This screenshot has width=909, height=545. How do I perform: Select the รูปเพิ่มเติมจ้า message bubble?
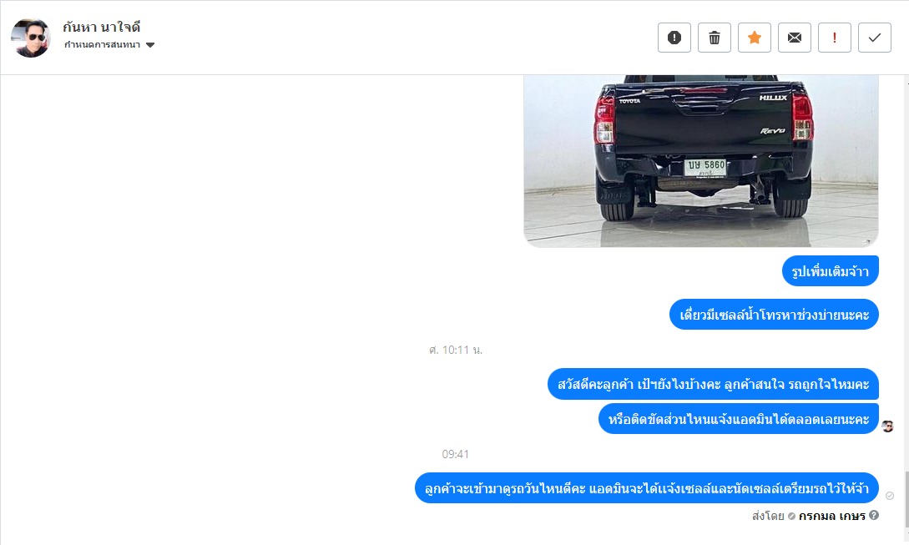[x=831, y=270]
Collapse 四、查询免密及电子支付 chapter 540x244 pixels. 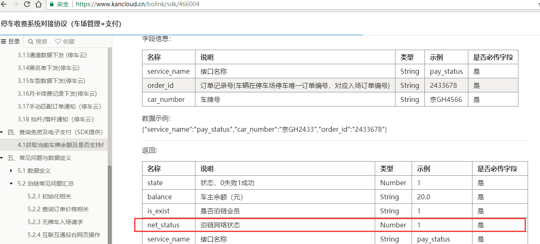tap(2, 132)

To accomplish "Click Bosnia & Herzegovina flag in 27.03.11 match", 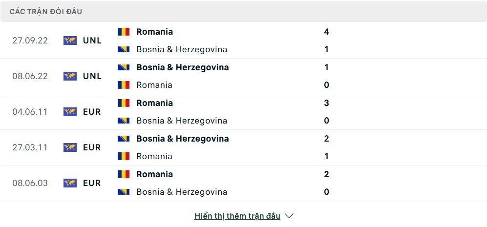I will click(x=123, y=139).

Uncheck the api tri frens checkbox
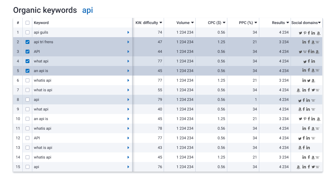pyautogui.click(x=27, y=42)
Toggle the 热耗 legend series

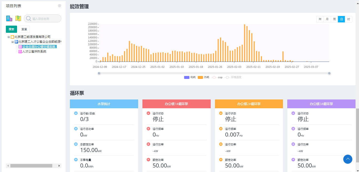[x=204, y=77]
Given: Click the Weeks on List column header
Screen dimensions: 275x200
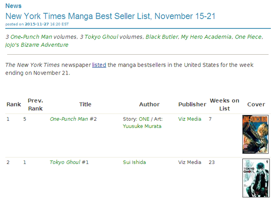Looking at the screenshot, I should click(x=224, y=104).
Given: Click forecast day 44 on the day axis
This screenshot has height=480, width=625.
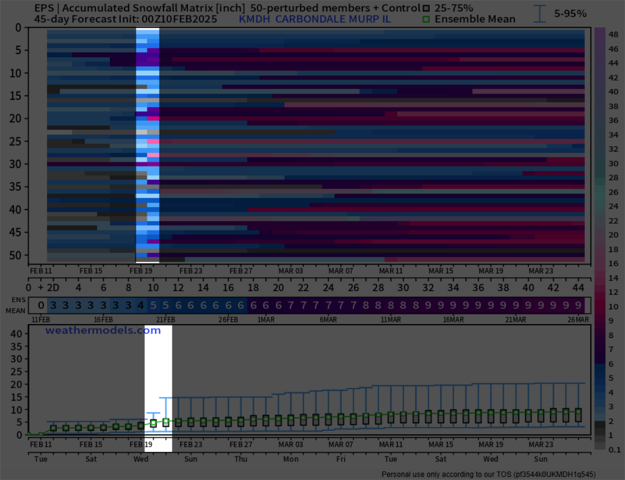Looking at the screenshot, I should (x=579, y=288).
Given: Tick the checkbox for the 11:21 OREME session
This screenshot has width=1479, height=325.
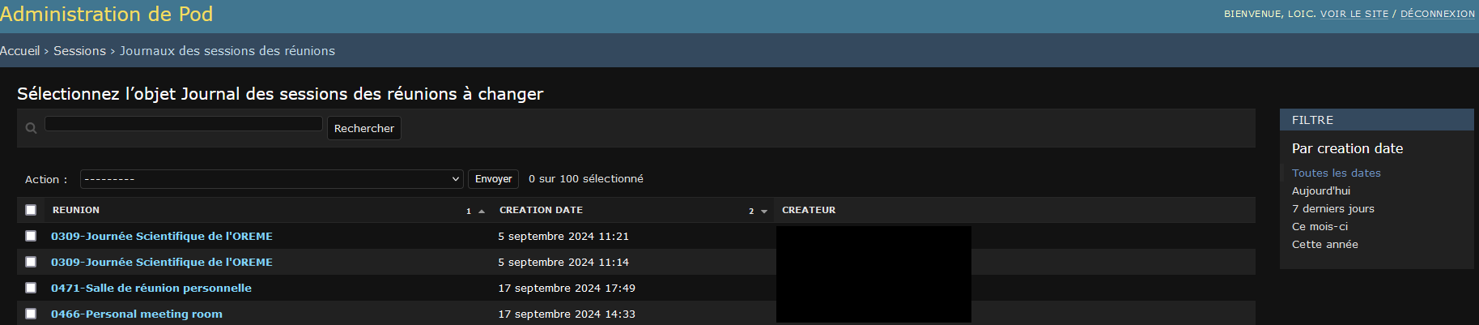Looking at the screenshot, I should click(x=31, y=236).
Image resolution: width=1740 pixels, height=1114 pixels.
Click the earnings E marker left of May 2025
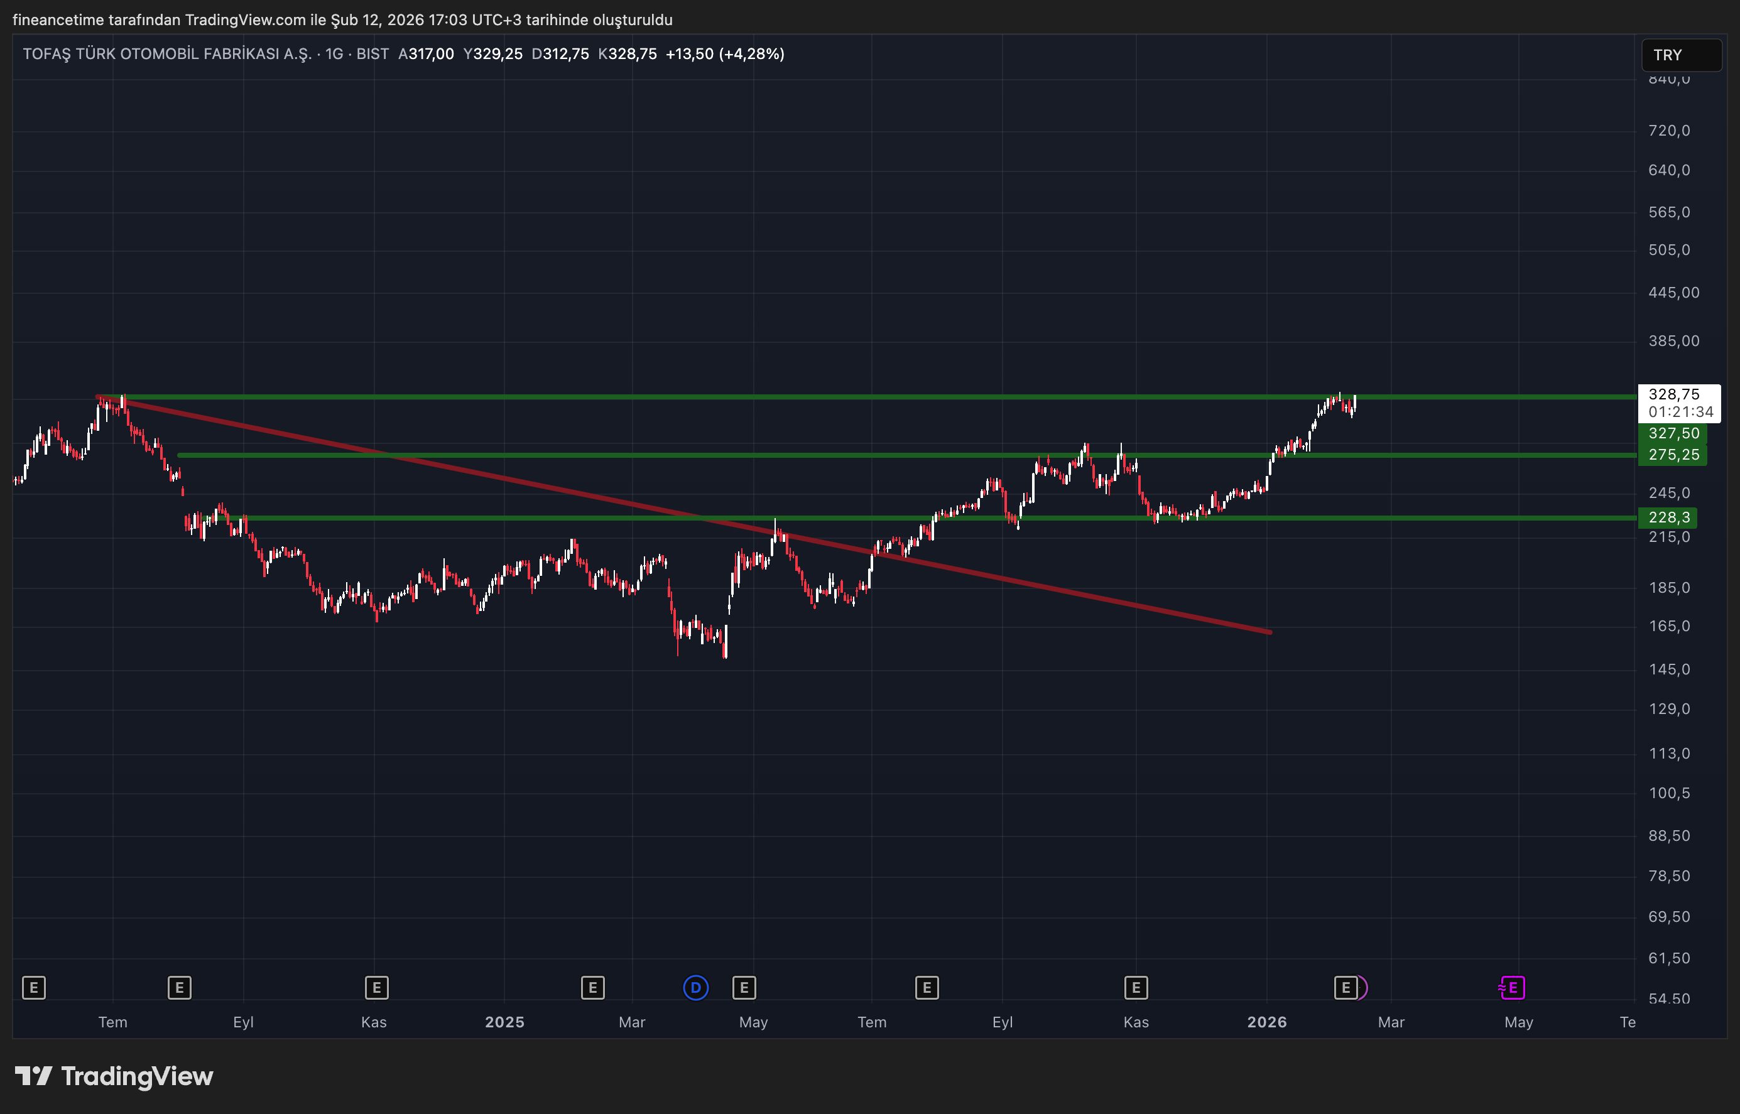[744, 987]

Instructions to follow: From the data above, copy every line that contains the word "width".

Reply to the exercise:
This screenshot has width=909, height=545. How do I perform: Select the รูปเพิ่มเติมจ้า message bubble?
This screenshot has height=480, width=625.
This screenshot has width=1479, height=325.
Image resolution: width=1740 pixels, height=1114 pixels.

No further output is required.